(Records about locating things on screens)
○ ○ ○

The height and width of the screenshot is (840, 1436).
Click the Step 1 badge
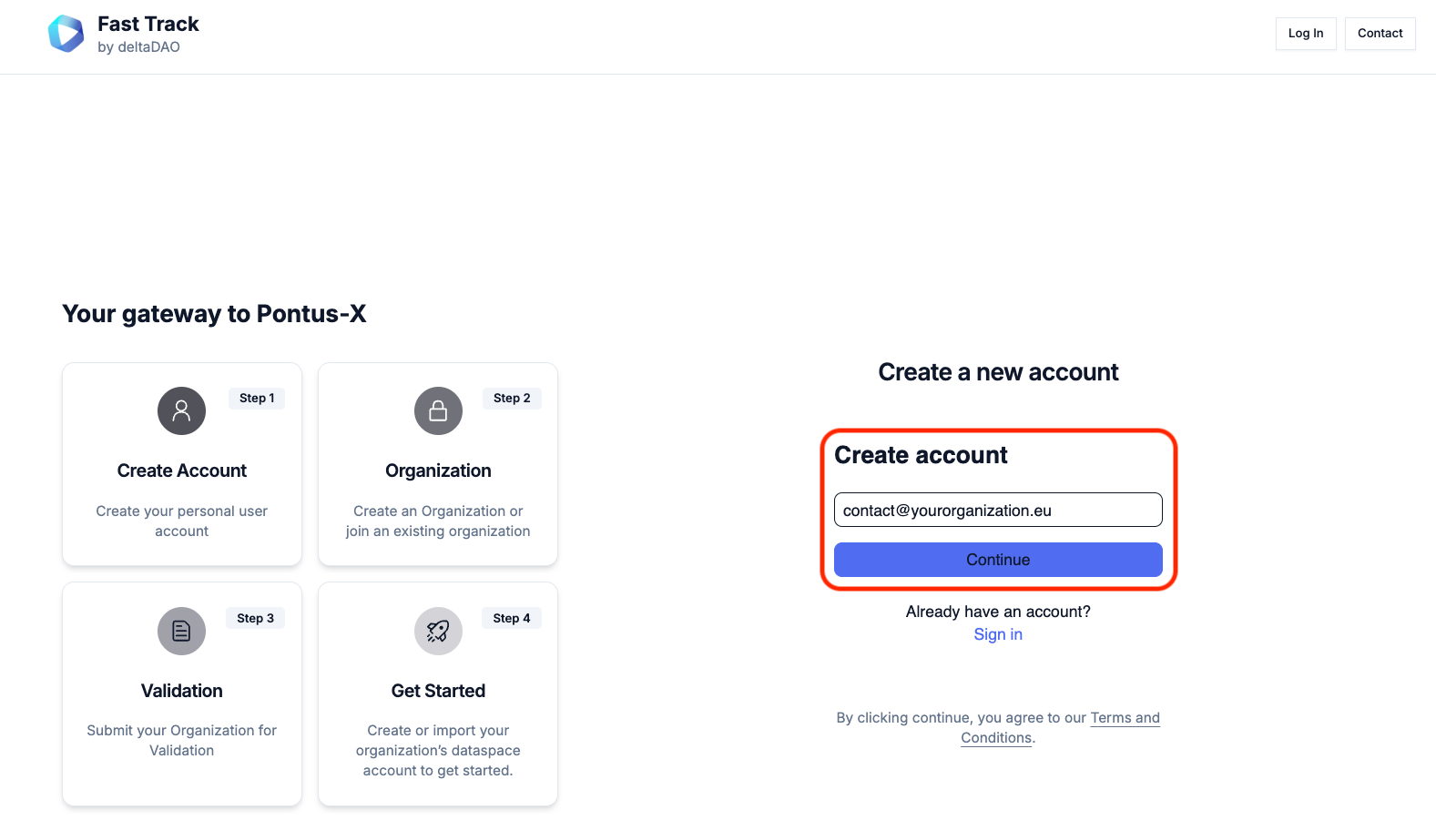click(257, 399)
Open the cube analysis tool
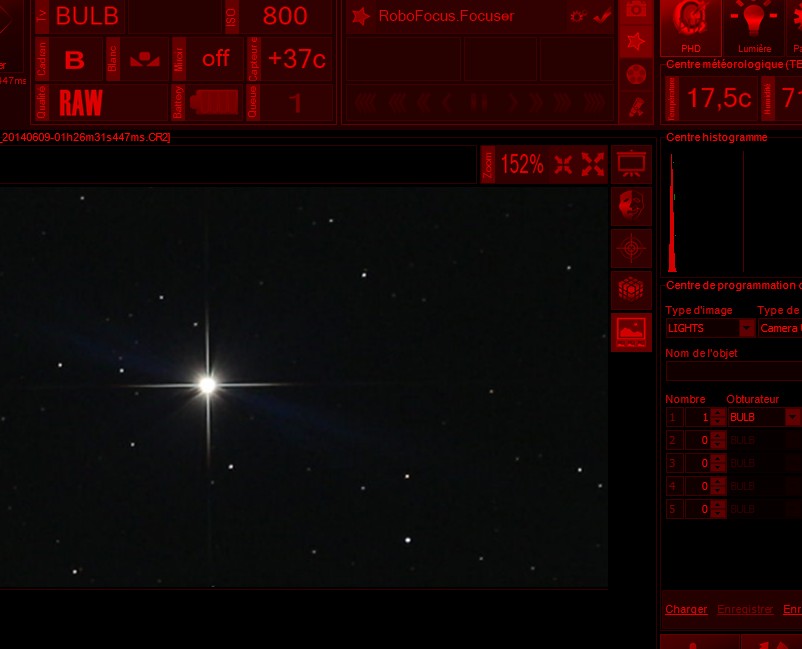This screenshot has width=802, height=649. pos(630,290)

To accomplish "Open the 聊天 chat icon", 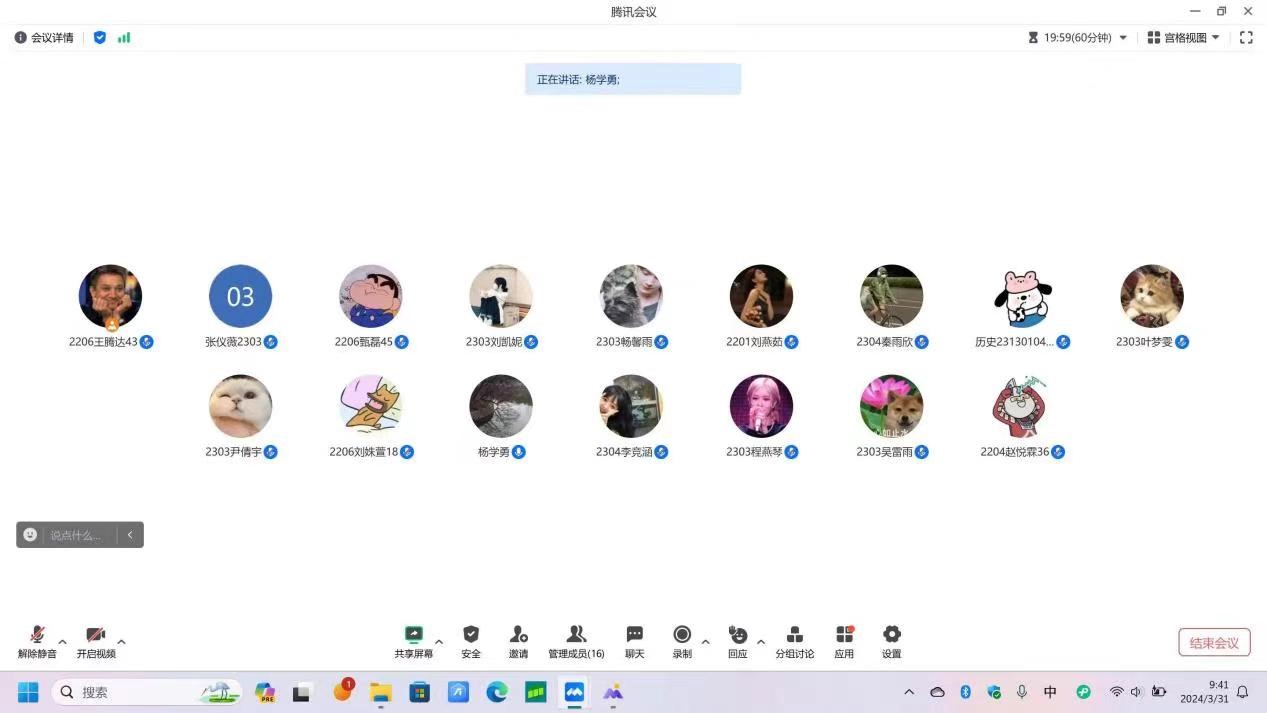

○ ○ ○

» Directions for this task: Rewrite the listing above as a numbered list, one line per item, with blank lines dropped and the pictures left out.

» Reply:
1. The height and width of the screenshot is (840, 1436).
2. Click the Step 1 badge
3. click(257, 399)
4. Open the cube analysis tool
5. This screenshot has width=802, height=649. pos(630,290)
6. To accomplish "Open the 聊天 chat icon", 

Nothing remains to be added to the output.